Fourteen HCPs participated in an online survey and eight HCPs attended the consensus meeting. The group agreed on 18 of the original criteria to be included in the toolkit and 42 original criteria were combined into 13 new criteria. For example, providing out-of-hour appointments and phone/skype consultations were combined into one inclusive criterion for “convenient appointments”. Five criteria were excluded as they were ranked low in importance by YP and > 80% of the HCPs voted in favour of excluding them. These were: providing information on nutrition, providing information on alcohol and drugs, providing information on sexual health, accessibility for patients with physical disability, and easy access to the hospital by public transport. HCPs also suggested higher rank-orders for developmentally appropriate care (e.g., providing transitional care plan) and for providing easy ways to contact the service with timely responses, which were ranked relatively low by YP.

Moreover, HCPs agreed to remove 18 out of the 105 question items that are likely to generate the same responses from all services, and hence are not discriminatory. These include whether or not services provide blood monitoring for anti-inflammatory treatments and whether or not services send out clinic letters to patients. Forty-seven items were kept without revision and 40 items were either clarified to improve understanding or reworded to better identify challenges and issues with care provision. HCPs also discussed differences between adult and adolescent/paediatric care, and how the final item pool needs to account for these variations. As a result, two additional response items were added for services seeing YP under the age of 16, which are whether services provide educational information and resources to parents/carers and whether service policies (e.g., discharge policy) are explained to parents/carers. The revised toolkit at this stage contained 30 criteria with 89 question items for paediatric services seeing YP under 16 years old, and 87 response items for services seeing YP who are 16 years old or older (Fig. 5). Out of these 30 criteria, YP selected 11 criteria to be included in the YP version of the toolkit (see Additional file 4). These modifications were discussed with YP during phase 4.
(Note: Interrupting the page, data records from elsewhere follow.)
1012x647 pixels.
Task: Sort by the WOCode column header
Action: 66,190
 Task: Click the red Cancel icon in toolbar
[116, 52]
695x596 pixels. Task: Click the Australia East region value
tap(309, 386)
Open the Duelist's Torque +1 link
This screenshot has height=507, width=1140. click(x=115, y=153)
Lastly, HCPs agreed with the need for a YP facing version of the toolkit in order to address problems with care identified from both patients’ and providers’ perspectives. Both versions have similar structures with three levels of assessment. Level one includes overarching domains made up of individual criteria (level 2), which are assessed using different question items (level 3). The overarching domains from level 1 are: assessment and treatment, information and involvement, accessibility and environment, and continuity of care.
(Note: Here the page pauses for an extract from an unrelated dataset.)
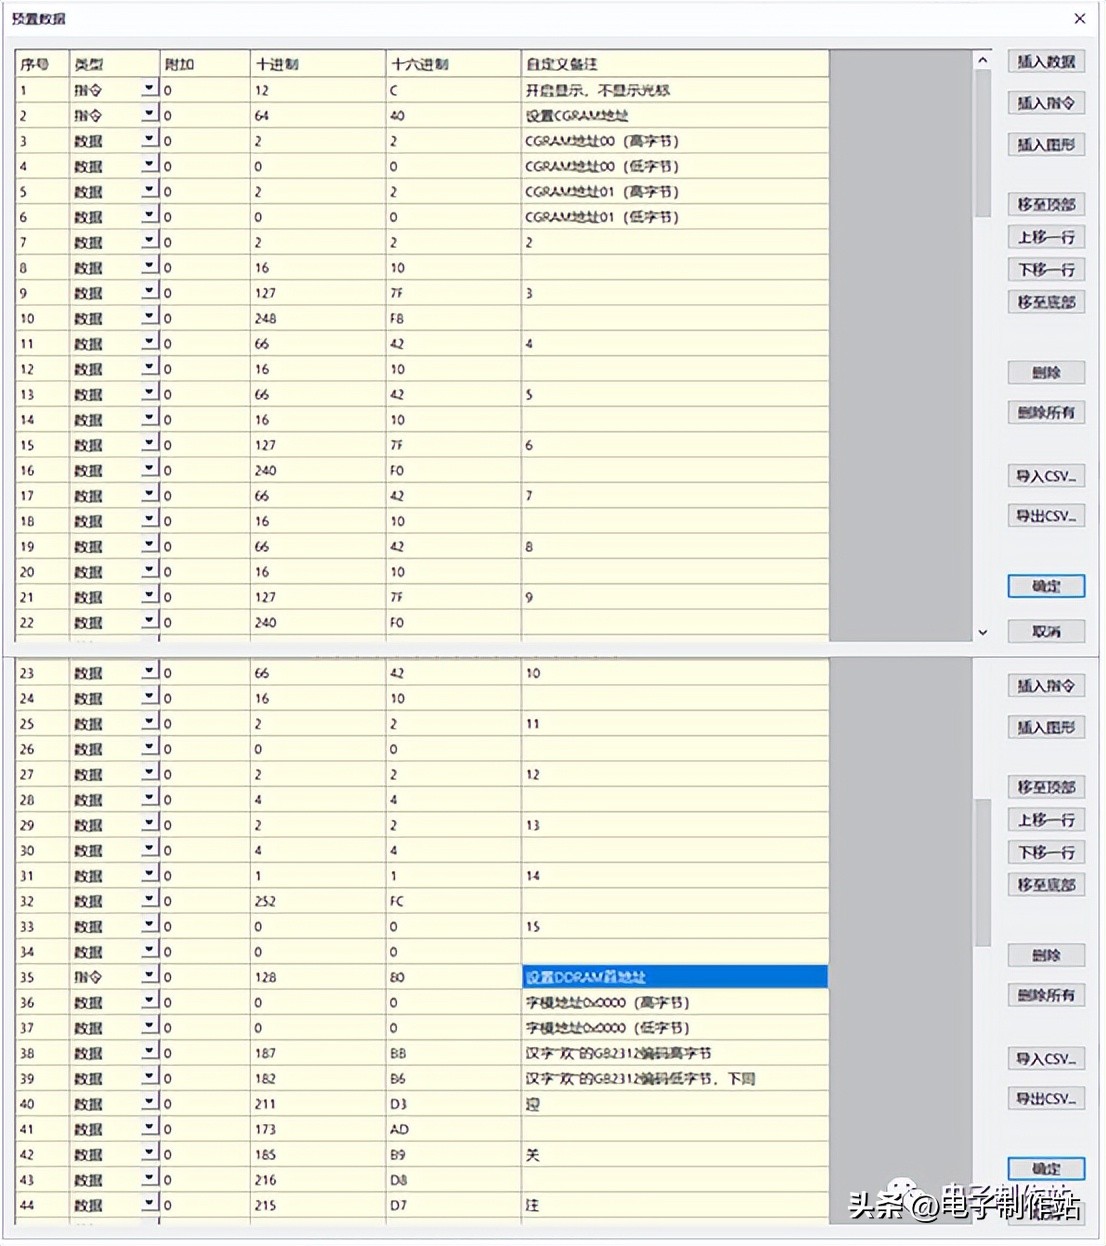The height and width of the screenshot is (1246, 1106).
Task: Click 移至底部 to move row to bottom
Action: [1046, 301]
Seven FGs with 27 YP (n₁ = 5, n₂ = 3, n₃ = 3, n₄ = 4, n₅ = 4, n₆ = 5, n₇ = 3) from four cities across the UK and 5 one-to-one interviews with parents/carers of YP were conducted. Participants from this phase discussed the final criteria and question items, and agreed with almost all adaptations made by HCPs in phase 3. YP were also asked to complete the 1000minds programme collaboratively as a group during each FG. They were presented with an average of 156 pairwise-ranking for the HCP version, and an average of 78 pairwise-ranking for the YP version.

The mean preference values (derived using 1000minds) from all 7 FGs ranged from 0.3 to 6.2 for the HCP version in which 0.3 reflected the lowest and 6.2 the highest importance (see Additional file 5). For the YP version, the mean preference values ranged from 3.7 to 13.9 (see Additional file 4). Intra-class correlation estimates of these preference values based on mean-rating of the FGs (k = 7), absolute agreement, and 2-way random-effects model were high (0.89), indicating good agreement between YP regarding the priority weighting given to these items. A preliminary scoring system based on the mean preference values was developed. This scoring approach across multiple domains allows for a good score in one domain to compensate for a poor score in another domain.